What is this ‘deviant’ state of mind?

Why does your heat have to do with anything?

What is the genuine path?

Where without heart in relation to the path that you are walking on? As simple as it may be, this passage could be applied to our careers, vocations, even our hobbies. Each path holds our heart to different degree: 

What do you do? Why do you do it? What is your motivation? Are you in the chosen line of work due to it being in line with your goals and aspirations or are you in it just for the money? Is there a middle ground between the two? Do means justify the end result?

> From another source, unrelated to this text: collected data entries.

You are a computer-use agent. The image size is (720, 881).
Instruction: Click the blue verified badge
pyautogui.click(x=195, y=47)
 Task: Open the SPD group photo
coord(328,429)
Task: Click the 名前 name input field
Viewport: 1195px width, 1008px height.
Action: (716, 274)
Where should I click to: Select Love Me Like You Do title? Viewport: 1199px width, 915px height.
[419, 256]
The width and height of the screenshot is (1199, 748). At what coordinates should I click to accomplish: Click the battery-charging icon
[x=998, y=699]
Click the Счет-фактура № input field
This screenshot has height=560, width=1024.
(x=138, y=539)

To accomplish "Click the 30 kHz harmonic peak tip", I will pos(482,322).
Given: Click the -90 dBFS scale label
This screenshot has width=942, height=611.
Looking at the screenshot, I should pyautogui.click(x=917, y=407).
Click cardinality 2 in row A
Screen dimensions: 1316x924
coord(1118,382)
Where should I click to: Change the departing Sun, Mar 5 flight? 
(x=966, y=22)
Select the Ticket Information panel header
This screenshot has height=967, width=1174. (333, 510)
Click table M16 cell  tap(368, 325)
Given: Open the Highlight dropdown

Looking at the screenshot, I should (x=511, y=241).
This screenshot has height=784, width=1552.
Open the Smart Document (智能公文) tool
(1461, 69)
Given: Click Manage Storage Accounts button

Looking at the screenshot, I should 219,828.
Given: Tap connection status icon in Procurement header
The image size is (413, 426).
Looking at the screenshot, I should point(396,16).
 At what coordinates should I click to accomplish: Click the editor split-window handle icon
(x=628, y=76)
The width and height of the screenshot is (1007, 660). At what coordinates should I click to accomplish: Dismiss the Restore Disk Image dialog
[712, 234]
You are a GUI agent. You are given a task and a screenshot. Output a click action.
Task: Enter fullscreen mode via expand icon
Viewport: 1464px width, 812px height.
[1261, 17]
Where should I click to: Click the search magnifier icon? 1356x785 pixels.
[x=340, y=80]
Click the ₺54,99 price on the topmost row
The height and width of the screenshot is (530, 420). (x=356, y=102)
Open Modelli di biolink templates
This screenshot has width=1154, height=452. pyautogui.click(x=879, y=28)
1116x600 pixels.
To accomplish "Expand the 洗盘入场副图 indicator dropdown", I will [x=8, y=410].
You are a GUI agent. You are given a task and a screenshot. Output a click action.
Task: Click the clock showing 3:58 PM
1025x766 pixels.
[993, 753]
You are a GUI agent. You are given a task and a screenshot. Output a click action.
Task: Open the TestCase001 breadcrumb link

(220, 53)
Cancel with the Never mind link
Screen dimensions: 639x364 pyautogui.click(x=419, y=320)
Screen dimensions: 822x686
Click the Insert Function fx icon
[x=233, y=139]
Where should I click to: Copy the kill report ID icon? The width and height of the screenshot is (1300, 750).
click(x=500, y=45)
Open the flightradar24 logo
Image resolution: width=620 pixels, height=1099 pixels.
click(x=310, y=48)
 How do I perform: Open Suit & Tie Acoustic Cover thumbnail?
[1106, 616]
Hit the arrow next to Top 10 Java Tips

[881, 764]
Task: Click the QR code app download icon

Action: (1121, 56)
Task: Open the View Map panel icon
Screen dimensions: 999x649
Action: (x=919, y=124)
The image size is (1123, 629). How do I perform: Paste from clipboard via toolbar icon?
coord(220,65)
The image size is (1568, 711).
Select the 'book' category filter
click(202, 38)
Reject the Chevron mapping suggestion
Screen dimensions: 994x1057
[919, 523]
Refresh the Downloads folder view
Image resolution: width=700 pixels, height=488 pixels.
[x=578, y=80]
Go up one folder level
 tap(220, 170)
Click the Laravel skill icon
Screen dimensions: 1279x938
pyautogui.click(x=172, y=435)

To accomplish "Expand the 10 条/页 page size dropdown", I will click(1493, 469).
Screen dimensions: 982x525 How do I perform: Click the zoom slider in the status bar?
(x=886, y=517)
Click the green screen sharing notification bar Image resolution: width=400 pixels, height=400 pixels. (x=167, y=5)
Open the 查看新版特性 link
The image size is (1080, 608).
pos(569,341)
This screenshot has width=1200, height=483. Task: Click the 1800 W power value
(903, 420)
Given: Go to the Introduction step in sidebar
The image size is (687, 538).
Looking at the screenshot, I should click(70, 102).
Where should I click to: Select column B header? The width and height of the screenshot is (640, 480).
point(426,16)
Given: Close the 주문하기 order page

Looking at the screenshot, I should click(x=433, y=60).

The stakes were high for Musashi. He could not afford indecision in matters of life and death. Without a sincere and wholehearted effort the outcome of the battle for the samurai was a certain death.

What does this say about us and how we approach out everyday ‘battles’? Do we fail in what we consider are our most ardent pursuits because we do not really make a wholehearted effort. What is a wholehearted effort?W

The kids that I coach appear to enjoy the game of basketball itself, but for some a wholehearted effort is a little hard to come by. Should they obsess about practice? Not everyone does. Nor everyone should. That, in itself, is a process of sifting those who have the heart and those who do not.

Some kids will strive on the current path but only because at this point in time they are of a level ofphysical maturity that is above their peers. Winning through sheer physical force they lack finesse and are unable to visualize the context for their actions. As Musashi states, “that is not a genuine path” and soon enough the “crookedness” of their deviant ways will reveal itself when the ‘weaker’ peers, smaller, younger peers overtake them by the skills acquired through patience and sincere learning.

You have to ask yourself how badly do you want this to be your path in life? Unlike Musashi, most of our day to day activities are not full of life-or-death moments. Rarely are we under physical and mental strain to make decisions that could cost us our life. That is why we should be true to ourselves snd live in harmony with our heart and mind. If we are not then we stand no chance with our efforts that will most certainly result in death of our flesh, worse yet, death of our spirit.